Alors oui il y a aussi une troisième voie, concernant les guillemets, celle qui a été choisie par exemple par la rédaction du Monde, d’utiliser ni la règle anglaise, ni la française… de banals guillemets droits tous droits sortis d’un film d’horreur à la gloire du tout « informatique ». J’avais déjà signalé les aberrations que cela pouvait susciter: [je vous l’avais bien dit: l' »Angleterre de Wilkinson n’a laissé aucune chance au XV de France ».] Où l' »on voit bien que les guillemets se confondent avec les apostrophes » en créant une illusion de ponctuation… sans aucune précision. Il eût été bien entendu bien plus heureux d’écrire l’«Angleterre de Wilkinson…». Ensuite bien entendu il y a tous les débats sur les espaces que l’on doit rajouter entre les guillemets et le texte qu’ils ouvrent et qu’ils ferment. Une fine insécable disent les uns, un espace normal, les autres… l’espace normal (s’il n’est pas insécable) se retrouve malheureusement bien souvent à la fin d’une ligne, rejetant la ponctu à la ligne suivante. Malheureux.

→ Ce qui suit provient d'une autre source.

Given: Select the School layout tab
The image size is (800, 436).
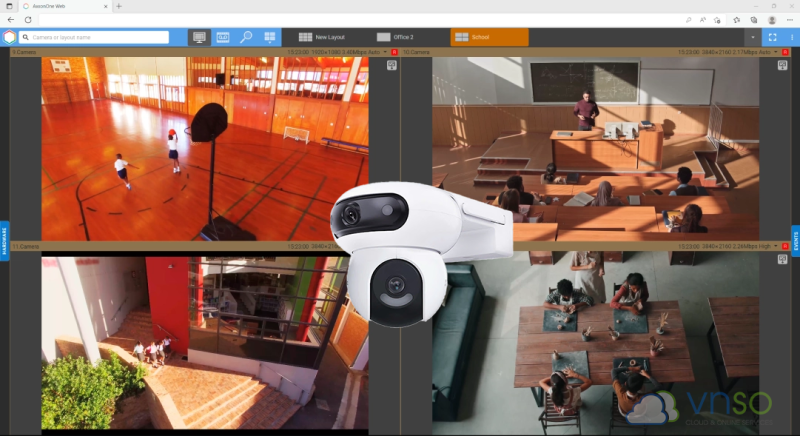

Personnellement j’utilise, l’espace très fine d’InDesign qui me satisfait de son insignifiance. Ou pas d’espace du tout.
Alors quid des guillemets «chevrons» à la française… Bien que connotant vieille France, édition, beau livre etc. ils permettent de construire «un gris typographique» bien plus régulier que les guillemets à l’anglaise. Et l’on voit bien dans les différentes figures ci-dessous le pourquoi.
J’ai surligné en jaune les espaces que libèrent chaque type de guillemet. Les chevrons s’architecturent dans le texte sans créer de rupture dans la ligne de lecture.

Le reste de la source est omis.